Focusing on the economy is a risky strategy for Brown, who was finance minister for 10 years before he took over as prime minister, and thus is seen by many voters as partly to blame for a downturn that has cost hundreds of thousands of jobs.
His rival, Cameron, was quick to make that connection.
"Gordon Brown says, with a straight face, that his is the party for the many, not the few," he said in a webcast.
"Anyone who has lived in this country for the last 13 years knows that is untrue.
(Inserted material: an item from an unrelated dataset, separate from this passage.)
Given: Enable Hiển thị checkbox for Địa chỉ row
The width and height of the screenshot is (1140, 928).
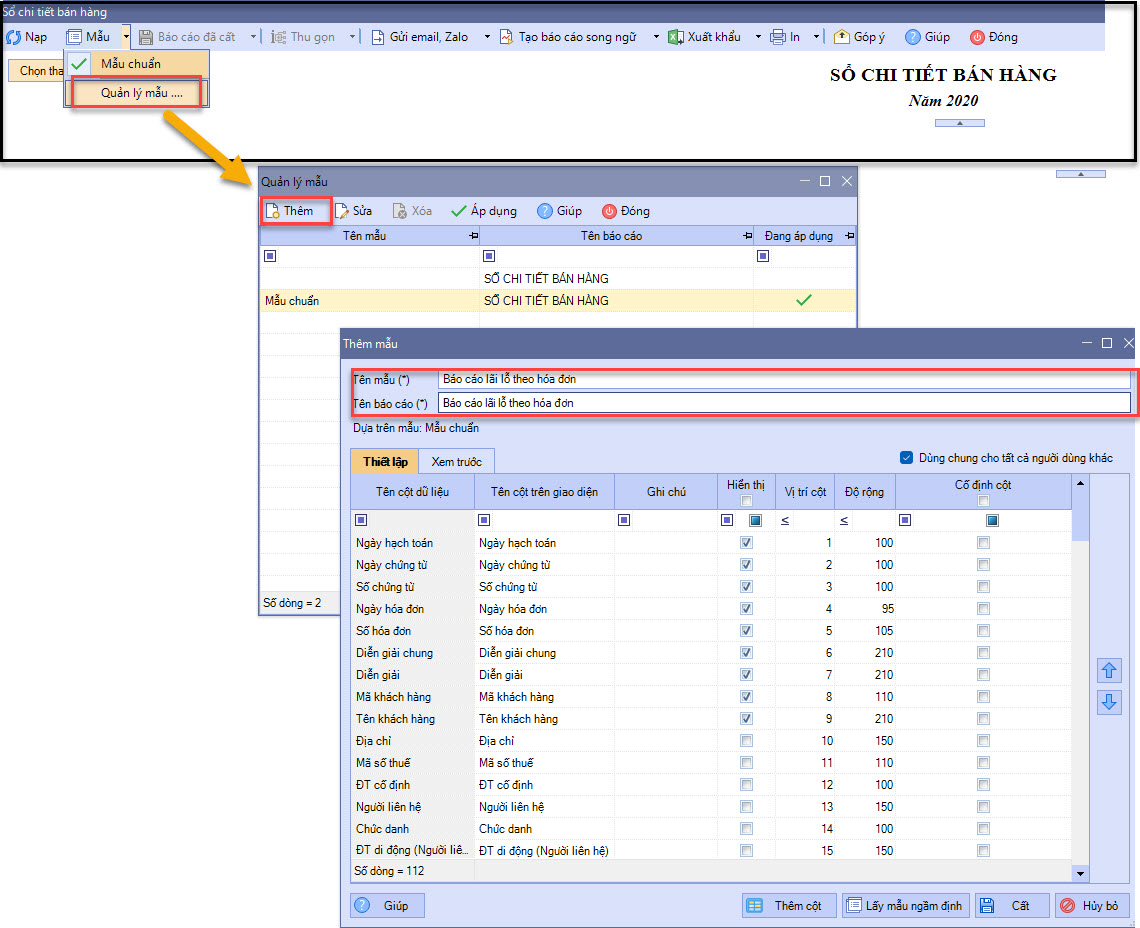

It is the many who are the victims of Labour's recession," he said.
Brown argues that his decisions at the height of the 2008 financial crisis and since then have averted a deeper crisis.
In his speech, he said Labour stood for equality while the Conservatives represented the elite -- an allusion to Cameron, who attended Britain's most exclusive private school, Eton.
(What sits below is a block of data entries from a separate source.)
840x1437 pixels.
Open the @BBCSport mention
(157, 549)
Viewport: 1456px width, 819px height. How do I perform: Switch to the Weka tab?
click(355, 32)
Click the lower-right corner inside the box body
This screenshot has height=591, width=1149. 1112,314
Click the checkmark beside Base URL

Brown mocked a recent Conservative gaffe, a claim that 54 percent of girls in Britain's poorest areas became pregnant before they turned 18. The correct figure is 5.4 percent. Brown said this showed his rivals were out of touch with society.
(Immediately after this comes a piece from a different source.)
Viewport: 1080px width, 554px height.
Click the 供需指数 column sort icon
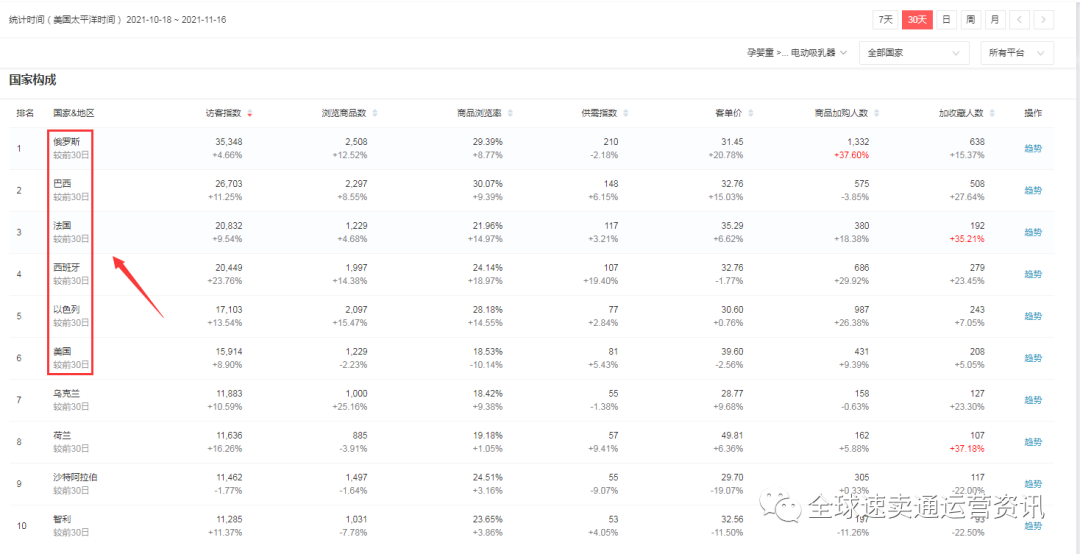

Often criticised in his own camp for his stiff manner and trouble connecting with voters, Brown has nonetheless survived repeated attempts to oust him as Labour leader. In an unusually relaxed performance on Saturday, he said he had changed.
"I know -- really, I know -- that I'm not perfect," he said, smiling, to chuckles from an audience of party loyalists.
Later, he was asked by Channel 4 television to respond to rumours that he was prone to violent fits of rage.
"If I get angry, I get angry with myself ... I have never, never hit anybody in my life," he said.